Zypern fehlen nun also nicht nur die Geldanleger, die ihr Geld bei zyprischen Banken anlegen, sondern auch deren Konsum und deren Investitionen. Die griechische Zeitung Kathimerini schätzt den Gesamteinfluss auf 40% der Wirtschaftsleistung.

Dazu kommen eine Reihe von weiteren Zweitrundeneffekten:

Die Familien, bei denen ein Mitglied bei einer Bank angestellt ist, dürften sofort auf extremes Sparen schalten.
Die pösen Reichen, die über 100.000 Euro auf dem Konto hatten, dürften auch nicht allesamt aus dem Ausland stammen, sondern einige auch aus Zypern. Einige davon könnten gerade große Teile ihrer Altersvorsorge verloren haben. Auch hier wird gespart werden.

Gleichzeitig kommt kein neues Geld aus dem Ausland, im Gegenteil, es werden sogar große Summen abfließen. Damit fehlen den zyprischen Banken Eigenkapital.
Auf der anderen Seite werden ausbleibende Investoren aus dem Ausland und ein zeitgleich sinkendes Volkseinkommen die Immobilienpreise deutlich unter Druck setzen. Kredite werden ausfallen und die Bankbilanzen kommen auch auf der anderen Seite unter Druck.

Kurz: es könnte gut sein, dass die jetzige Rettungsaktion für die Banken nicht die letzte war. Die Verunsicherung der Bevölkerung und der Anleger würde weiter steigen.

Und bei den Banken darf man eigentlich noch gar nicht aufhören, es folgt noch das Land. Denn die 10-Milliarden-Euro-Hilfe der EU ist ein Kredit an Zypern.
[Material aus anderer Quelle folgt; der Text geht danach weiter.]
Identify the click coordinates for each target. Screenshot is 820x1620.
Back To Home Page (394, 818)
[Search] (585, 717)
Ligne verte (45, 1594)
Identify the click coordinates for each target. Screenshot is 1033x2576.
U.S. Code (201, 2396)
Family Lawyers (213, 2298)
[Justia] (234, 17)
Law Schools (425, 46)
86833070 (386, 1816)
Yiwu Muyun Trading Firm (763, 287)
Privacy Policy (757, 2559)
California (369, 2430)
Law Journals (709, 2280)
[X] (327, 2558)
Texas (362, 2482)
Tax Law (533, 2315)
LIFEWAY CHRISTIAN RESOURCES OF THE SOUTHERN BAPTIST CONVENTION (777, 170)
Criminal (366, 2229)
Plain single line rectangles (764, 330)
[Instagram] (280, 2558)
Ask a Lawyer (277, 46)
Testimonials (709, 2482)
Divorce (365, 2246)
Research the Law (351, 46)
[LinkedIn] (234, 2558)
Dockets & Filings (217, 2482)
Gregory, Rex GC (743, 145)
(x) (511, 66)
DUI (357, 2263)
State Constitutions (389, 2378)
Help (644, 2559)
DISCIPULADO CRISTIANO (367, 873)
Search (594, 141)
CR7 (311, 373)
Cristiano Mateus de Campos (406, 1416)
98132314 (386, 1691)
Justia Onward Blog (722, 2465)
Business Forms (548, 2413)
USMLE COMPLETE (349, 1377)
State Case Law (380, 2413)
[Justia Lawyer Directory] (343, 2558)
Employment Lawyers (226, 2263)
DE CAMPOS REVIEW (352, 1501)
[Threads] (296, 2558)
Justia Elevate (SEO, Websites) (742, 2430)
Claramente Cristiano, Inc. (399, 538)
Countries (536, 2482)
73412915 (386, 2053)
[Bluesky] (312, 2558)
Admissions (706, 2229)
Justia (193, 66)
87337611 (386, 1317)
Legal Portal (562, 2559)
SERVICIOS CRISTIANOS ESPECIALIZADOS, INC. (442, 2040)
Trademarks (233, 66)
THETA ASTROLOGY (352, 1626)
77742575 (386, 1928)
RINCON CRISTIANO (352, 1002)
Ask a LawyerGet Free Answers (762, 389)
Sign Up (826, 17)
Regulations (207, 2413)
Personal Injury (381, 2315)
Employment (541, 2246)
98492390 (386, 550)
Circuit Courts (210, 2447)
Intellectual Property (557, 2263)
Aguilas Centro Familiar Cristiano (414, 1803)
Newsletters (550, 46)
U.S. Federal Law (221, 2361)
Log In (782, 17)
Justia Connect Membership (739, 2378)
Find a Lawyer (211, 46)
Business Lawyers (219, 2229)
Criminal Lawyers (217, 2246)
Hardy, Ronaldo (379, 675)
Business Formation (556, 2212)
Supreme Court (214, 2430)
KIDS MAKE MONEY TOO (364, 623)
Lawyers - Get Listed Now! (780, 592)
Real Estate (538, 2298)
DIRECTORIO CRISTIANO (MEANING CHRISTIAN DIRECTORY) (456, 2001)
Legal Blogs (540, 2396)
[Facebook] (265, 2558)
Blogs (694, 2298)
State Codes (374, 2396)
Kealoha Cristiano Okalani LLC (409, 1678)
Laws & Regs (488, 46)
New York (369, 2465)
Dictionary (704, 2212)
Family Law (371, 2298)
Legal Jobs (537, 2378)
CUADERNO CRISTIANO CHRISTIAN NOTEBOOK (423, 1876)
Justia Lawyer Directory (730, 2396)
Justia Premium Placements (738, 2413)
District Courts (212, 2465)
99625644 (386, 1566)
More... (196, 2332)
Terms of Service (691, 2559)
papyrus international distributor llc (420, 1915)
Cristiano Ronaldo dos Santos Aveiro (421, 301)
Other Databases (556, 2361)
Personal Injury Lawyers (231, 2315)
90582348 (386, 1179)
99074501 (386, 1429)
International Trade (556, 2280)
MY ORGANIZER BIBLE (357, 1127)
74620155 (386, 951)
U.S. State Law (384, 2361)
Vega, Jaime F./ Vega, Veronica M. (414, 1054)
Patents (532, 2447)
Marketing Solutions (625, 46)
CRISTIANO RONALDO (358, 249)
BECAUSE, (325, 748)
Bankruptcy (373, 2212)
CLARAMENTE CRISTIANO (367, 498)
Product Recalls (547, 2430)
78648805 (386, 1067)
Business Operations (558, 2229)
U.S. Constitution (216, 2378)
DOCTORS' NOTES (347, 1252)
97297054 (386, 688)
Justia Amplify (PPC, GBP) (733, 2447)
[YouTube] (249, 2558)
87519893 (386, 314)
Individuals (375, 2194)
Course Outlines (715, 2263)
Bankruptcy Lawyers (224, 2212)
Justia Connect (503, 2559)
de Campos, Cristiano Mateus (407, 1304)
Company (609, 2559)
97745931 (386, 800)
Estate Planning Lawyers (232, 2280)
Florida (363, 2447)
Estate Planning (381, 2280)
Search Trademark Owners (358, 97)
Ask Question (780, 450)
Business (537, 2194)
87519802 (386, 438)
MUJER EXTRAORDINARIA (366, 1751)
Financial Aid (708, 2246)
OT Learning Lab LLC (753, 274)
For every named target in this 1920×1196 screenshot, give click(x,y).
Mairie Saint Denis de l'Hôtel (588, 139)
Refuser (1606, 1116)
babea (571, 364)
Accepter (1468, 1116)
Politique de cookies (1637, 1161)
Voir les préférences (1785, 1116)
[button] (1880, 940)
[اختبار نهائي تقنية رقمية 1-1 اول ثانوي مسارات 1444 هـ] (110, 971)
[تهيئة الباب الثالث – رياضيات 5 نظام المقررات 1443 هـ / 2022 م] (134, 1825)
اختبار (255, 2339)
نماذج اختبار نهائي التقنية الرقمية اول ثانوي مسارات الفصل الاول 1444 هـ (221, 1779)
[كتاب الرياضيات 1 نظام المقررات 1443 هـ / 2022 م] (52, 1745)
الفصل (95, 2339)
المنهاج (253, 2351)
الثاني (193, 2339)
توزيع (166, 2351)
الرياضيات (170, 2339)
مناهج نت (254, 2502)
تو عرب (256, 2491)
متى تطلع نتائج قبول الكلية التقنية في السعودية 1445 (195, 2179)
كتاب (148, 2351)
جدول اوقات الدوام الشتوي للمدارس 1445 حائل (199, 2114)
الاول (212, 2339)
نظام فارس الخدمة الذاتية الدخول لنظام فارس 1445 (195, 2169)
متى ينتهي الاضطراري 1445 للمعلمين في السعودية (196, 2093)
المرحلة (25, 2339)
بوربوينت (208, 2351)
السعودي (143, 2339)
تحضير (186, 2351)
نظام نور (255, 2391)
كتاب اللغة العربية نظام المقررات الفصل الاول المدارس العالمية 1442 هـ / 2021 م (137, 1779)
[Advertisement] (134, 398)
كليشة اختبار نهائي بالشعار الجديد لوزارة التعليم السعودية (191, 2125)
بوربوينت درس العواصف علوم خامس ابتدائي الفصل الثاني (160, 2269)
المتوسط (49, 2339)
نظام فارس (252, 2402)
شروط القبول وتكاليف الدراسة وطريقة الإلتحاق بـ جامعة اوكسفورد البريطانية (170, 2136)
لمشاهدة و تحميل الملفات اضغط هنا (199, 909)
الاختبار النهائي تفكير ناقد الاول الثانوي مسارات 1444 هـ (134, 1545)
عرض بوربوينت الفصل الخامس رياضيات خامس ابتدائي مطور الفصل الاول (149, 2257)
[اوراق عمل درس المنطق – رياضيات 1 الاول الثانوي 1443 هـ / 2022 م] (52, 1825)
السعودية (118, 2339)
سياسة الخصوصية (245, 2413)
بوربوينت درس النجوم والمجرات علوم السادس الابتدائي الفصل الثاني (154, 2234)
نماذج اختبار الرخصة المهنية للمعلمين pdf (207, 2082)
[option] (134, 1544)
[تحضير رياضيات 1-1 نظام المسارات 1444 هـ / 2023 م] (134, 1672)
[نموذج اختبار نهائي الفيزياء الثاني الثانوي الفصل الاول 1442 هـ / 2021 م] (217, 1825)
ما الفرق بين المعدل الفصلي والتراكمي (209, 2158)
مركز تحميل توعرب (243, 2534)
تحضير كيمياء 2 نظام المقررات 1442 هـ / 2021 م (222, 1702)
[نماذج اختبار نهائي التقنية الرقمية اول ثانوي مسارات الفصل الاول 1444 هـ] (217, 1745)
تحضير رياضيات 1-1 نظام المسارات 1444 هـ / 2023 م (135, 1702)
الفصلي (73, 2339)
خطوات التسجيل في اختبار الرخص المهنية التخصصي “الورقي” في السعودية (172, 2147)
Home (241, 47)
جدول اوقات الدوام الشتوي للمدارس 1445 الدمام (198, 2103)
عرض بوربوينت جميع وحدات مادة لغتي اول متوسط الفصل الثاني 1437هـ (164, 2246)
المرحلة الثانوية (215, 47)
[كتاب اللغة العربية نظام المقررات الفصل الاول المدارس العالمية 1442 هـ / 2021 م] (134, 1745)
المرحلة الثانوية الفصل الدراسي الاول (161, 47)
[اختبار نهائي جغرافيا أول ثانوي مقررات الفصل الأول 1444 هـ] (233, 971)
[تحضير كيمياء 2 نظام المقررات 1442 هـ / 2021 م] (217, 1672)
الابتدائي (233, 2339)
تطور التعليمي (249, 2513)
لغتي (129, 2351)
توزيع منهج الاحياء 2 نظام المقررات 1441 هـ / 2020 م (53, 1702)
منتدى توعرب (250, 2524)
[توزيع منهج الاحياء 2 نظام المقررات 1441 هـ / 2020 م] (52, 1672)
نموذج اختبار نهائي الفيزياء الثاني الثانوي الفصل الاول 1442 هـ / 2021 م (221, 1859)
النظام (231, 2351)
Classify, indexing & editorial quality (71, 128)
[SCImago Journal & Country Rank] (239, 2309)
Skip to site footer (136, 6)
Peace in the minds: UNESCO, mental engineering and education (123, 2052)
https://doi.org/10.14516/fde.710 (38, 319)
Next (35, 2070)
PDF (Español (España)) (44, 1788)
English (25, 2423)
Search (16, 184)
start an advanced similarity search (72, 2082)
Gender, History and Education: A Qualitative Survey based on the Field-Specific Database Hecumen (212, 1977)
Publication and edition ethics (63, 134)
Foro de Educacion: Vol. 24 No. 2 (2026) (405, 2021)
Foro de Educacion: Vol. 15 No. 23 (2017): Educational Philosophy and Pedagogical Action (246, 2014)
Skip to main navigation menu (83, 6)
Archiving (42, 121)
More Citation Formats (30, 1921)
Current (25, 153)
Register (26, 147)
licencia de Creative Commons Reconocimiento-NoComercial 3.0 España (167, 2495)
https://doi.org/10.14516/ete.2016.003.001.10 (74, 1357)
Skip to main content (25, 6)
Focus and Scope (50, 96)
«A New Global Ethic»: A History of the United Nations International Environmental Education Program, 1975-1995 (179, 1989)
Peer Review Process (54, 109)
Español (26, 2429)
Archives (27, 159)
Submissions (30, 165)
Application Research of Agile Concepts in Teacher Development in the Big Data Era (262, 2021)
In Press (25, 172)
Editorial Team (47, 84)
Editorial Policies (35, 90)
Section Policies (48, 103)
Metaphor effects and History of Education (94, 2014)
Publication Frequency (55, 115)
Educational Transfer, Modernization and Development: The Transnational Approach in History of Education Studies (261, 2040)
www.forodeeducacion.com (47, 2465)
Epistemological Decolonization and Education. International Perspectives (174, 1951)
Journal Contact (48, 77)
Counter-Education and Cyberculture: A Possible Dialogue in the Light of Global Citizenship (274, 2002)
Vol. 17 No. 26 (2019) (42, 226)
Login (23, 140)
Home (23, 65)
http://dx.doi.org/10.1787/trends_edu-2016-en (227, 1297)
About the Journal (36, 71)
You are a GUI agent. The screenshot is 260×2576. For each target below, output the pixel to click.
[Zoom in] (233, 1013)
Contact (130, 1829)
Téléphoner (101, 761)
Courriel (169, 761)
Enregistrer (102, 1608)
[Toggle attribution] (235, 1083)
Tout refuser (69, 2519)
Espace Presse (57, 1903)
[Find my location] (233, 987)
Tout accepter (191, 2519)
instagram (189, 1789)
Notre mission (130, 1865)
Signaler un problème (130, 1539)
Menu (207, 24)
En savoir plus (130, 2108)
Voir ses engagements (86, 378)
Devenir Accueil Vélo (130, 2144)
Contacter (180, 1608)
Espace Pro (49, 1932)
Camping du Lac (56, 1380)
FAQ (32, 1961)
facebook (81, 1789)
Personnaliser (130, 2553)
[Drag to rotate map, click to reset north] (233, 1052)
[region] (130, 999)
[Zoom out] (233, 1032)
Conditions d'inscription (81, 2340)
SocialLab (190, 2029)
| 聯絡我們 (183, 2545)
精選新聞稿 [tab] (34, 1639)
Diesen eingerechnet soll die Staatsschuld Zypern nach den aktuellen Planungen bei etwa 140% des BIPs toppen. In diesen Berechnungen ist ein Einbruch des BIPs von 20, 30 oder 40% aber noch nicht berücksichtigt. André kommt hier ganz überschlägig auf einen Staatsschuldenstand von mehr als 200% des zyprischen BIPs. (UPDATE: André hat seine Überschlagsrechnung auf 170%des BIPs nach unten korrigiert, was aber immer noch zu hoch ist) Damit ist eine Umschuldung der Staatsschulden unvermeidbar. Und wieder wird es zu mehr Verunsicherung und höheren Einkommens- und Vermögensverluste kommen.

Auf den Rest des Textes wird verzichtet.